If your doctor finds something suspicious during a screening exam, or if you have any of the symptoms of colorectal cancer, he or she will take your medical history to check for symptoms and risk factors and will probably recommend exams and tests to find the cause. These tests may include a physical exam, such as feeling your abdomen; certain blood tests; and a colonoscopy.
If we suspect you may have colorectal cancer based on your initial exam and tests, our specialists will take a biopsy sample during a colonoscopy. In a biopsy, the doctor removes a small piece of tissue with a special instrument inserted through the rectum. One of the expert pathologists (doctors who specialize in diagnosing disease) at Memorial Sloan Kettering then examines the tissue sample under a microscope.
If your treatment team diagnoses you with colorectal cancer, the next critical step is figuring out the stage of the cancer, or how advanced it is. Staging helps us design a treatment plan that attacks your cancer in the most effective way possible. To determine the stage of your cancer, your team runs tests to figure out two things:
- how deep the cancer has spread through your colon
- whether the cancer has metastasized (spread) to other parts of your body
Your treatment team may recommend the following tests:
- CT, PET, and MRI scans to show if the cancer has metastasized to other organs
- chest x-ray to show if the cancer has metastasized to your lungs
- CEA blood tests to detect CEA, a protein that’s a marker for colorectal cancer
- angiography to locate blood vessels next to a cancer that has metastasized to the liver (knowing blood vessel location helps your surgeon minimize blood loss if you need surgery)

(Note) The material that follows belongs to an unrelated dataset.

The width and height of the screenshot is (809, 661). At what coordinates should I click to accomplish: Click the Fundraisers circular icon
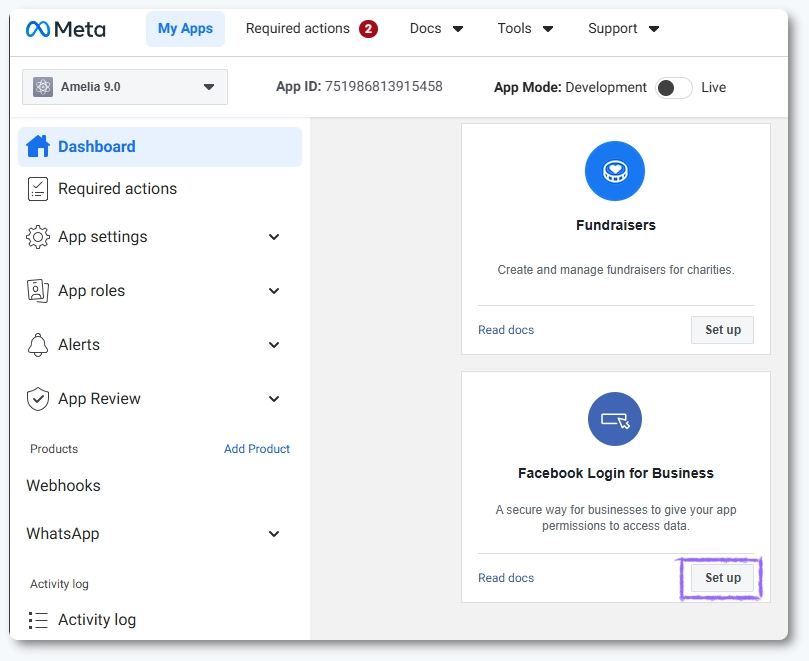[x=614, y=170]
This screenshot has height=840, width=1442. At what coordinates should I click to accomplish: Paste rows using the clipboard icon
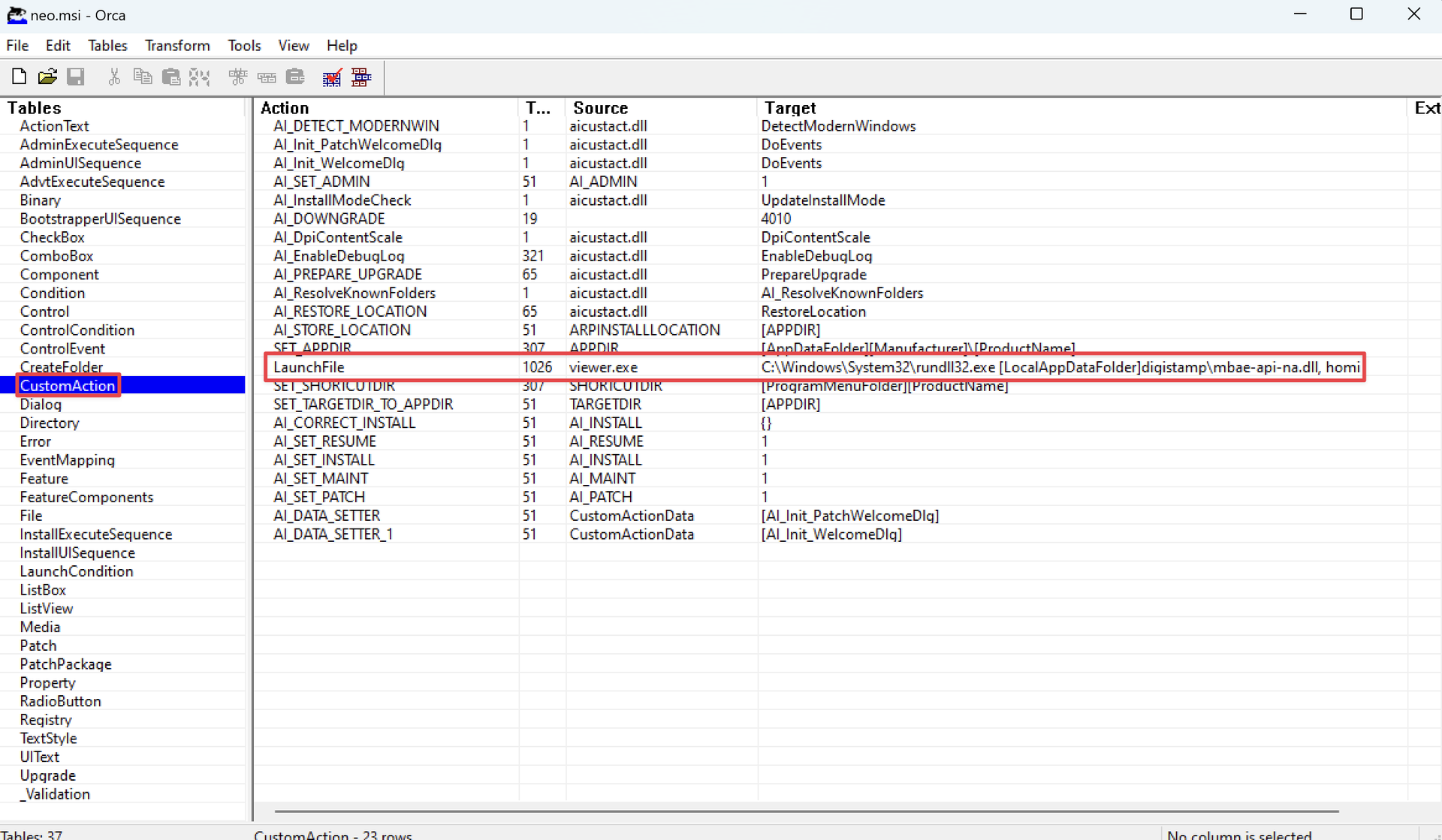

- endorectal ultrasound probe to see how far a cancer has invaded the rectal wall (used only for determining the stage of rectal cancer)
Colorectal cancers can involve a number of different genetic mutations that cause normal cells to become cancerous. These changes in the genes, called somatic mutations, are found only in cancer cells. They are not found in your normal cells and they can’t be passed down to your children.
During the diagnostic process, pathologists at Memorial Sloan Kettering will do molecular testing on the tumor to detect somatic mutations. These mutations can indicate certain behaviors of the tumor and predict how it might react to certain treatments. Knowing as much as possible about the tumor’s genetic makeup can help your treatment team choose a plan of care that’s most likely to help you.
Your doctor will test biopsy samples for mutations in genes called EGFR, KRAS, and BRAF, which are common in colorectal cancer, as well as mutations in other less common genes. This advanced tool can look for multiple mutations at once and provide quicker results. It’s also more sensitive, allowing our pathologists to test biopsy samples that have fewer tumor cells.